Разве что драный балаганчик, куда барабанным боем: там, там, — созывают
небогатую публику. И ты мне сказал: сколь должен оскудеть мир и жизнь стать
сама себе чужая, чтоб прельстились мы простором дрянной долины и заворожены
стали звуком дурного ритма. И я на это лишь головой мог кивнуть. А конеголовому тем временем
надоело сидеть над ручьем. Собрался он в путь. И не к отдаленным временам, а
к ближним пространствам. Долина лежала пред ним, как Божья ладонь пуста,
пуста, как ладошка младенца. И было пред ним два мира — один на другой, как шапка,
по самые уши натянут. Наверное и он не понимал, что за мир тот, где он вдруг
стал жить, мир двойной, когда один в другой врезался клином, как стрела,
застрял в нем и другой мир ранит. И я подумал его мыслью: а нов ли тот мир,
что предо мной? не старей ли он тех миров, где мы были? Но, должно быть,
мысли своей недодумав, встал он, чтоб идти вдаль. Коль мысль ненадежна, и
слов нет, тогда хоть прошагать надо то, что нельзя ни высказать, ни
помыслить. Но куда ж идти по той долине,
коль тут однообразно пространство, и сама она непроточна, не течет никуда, не
устремляется к смыслу и к самым глубоким смыслам равнодушна? И конечно,
конеголовый не знал куда идти, головой он крутил во все стороны, не как конь
даже, а как баран. Звери же ждали, что он решит. Змея никуда не уползала,
замерла в полете птица. Лисица уж на что хитра, но и она пути не знала.

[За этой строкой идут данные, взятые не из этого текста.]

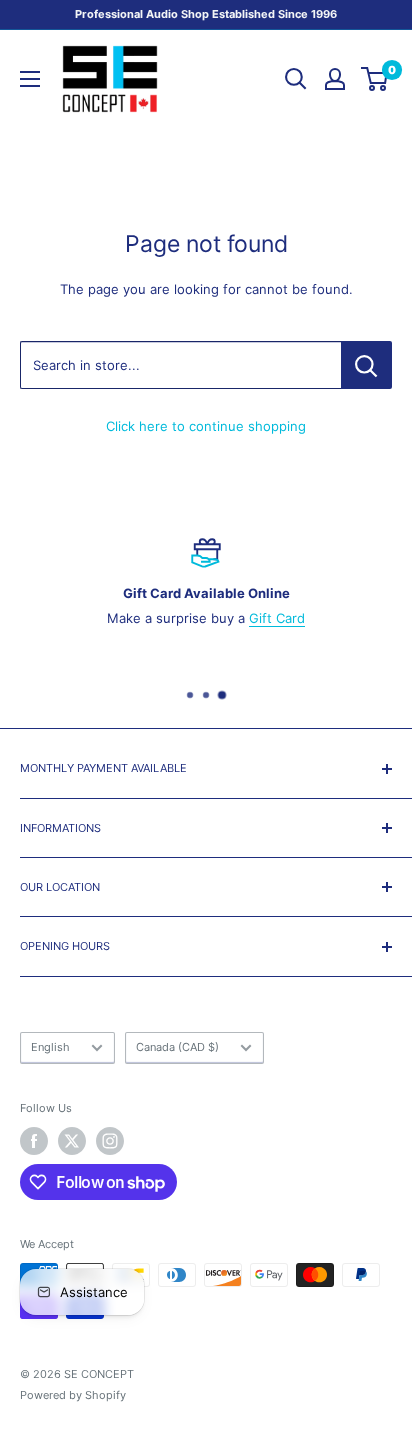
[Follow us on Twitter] (72, 1141)
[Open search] (296, 79)
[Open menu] (30, 79)
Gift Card (277, 618)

Нюхала она вонючую землю, будто след искала и, как собачонка, поскуливала.
Глупый же полкан ходил гоголем, но тоже в поля не убегал. Однако, если внимательней
вглядеться в долину, теперь уж она была не столь однообразна, как прежде,
даже и в травах ее видны были цветочки. Да и вообще прибавилось в ней
разнообразия. Уже стала она не столь ровна, появились холмики и горки, словно
некто вдруг смял чистый лист иль распушил лепестки засушенной в книге розы.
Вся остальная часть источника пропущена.